*Aim*.
Turn the lines starting at the one containing "Select the Nobel" and ending at the one containing "Tap the Wheeling" into a numbered list, leaving out blank lines.

Data entries:
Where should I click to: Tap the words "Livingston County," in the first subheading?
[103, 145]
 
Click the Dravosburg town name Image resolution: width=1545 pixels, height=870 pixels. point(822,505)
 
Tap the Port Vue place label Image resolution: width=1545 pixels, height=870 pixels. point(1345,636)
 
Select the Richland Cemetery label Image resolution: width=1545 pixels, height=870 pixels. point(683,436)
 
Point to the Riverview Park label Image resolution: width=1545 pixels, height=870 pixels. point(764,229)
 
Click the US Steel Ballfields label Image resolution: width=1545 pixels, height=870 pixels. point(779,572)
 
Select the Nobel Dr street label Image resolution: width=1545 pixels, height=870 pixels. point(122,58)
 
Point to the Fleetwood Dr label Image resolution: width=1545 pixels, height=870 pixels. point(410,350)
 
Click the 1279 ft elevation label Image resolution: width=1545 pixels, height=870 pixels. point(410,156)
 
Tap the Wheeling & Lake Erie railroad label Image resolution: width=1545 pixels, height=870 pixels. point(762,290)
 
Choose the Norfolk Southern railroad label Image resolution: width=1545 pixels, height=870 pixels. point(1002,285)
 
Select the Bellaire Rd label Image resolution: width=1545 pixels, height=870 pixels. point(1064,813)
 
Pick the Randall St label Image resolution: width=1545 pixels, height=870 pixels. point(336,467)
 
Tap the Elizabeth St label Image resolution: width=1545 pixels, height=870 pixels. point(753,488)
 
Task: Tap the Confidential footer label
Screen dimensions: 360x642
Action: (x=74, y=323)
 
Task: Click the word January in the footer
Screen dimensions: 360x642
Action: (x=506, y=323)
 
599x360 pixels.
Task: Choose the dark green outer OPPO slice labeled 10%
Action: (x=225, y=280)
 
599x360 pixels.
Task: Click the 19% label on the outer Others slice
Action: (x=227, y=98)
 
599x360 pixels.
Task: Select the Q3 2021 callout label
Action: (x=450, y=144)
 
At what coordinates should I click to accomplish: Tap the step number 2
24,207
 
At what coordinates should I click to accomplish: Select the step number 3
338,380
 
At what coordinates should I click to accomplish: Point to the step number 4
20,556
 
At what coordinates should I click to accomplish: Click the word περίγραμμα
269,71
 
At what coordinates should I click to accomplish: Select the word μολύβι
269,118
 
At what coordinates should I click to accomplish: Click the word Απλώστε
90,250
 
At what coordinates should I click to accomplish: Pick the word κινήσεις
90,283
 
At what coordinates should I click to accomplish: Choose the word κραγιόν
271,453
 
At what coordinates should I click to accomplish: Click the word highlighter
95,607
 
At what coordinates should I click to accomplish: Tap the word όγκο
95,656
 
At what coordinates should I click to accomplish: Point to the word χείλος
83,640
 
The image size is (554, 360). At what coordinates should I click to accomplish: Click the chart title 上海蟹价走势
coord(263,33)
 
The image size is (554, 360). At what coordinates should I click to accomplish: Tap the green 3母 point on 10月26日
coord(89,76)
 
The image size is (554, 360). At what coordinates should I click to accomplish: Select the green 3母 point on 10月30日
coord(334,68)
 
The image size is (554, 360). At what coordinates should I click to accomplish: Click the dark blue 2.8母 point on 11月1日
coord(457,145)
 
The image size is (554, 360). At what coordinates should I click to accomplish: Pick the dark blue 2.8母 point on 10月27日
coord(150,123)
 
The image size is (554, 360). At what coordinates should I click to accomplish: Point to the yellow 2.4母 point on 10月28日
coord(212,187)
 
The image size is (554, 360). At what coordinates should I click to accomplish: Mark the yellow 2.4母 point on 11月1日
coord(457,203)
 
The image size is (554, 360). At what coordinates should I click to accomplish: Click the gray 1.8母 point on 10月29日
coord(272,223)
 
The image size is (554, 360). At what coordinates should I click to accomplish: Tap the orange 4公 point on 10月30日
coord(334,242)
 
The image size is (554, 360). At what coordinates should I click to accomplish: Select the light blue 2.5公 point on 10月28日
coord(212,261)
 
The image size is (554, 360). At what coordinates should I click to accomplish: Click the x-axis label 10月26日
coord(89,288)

*Task response*.
1. Select the Nobel Dr street label Image resolution: width=1545 pixels, height=870 pixels. point(122,58)
2. Point to the Fleetwood Dr label Image resolution: width=1545 pixels, height=870 pixels. point(410,350)
3. Click the 1279 ft elevation label Image resolution: width=1545 pixels, height=870 pixels. point(410,156)
4. Tap the Wheeling & Lake Erie railroad label Image resolution: width=1545 pixels, height=870 pixels. point(762,290)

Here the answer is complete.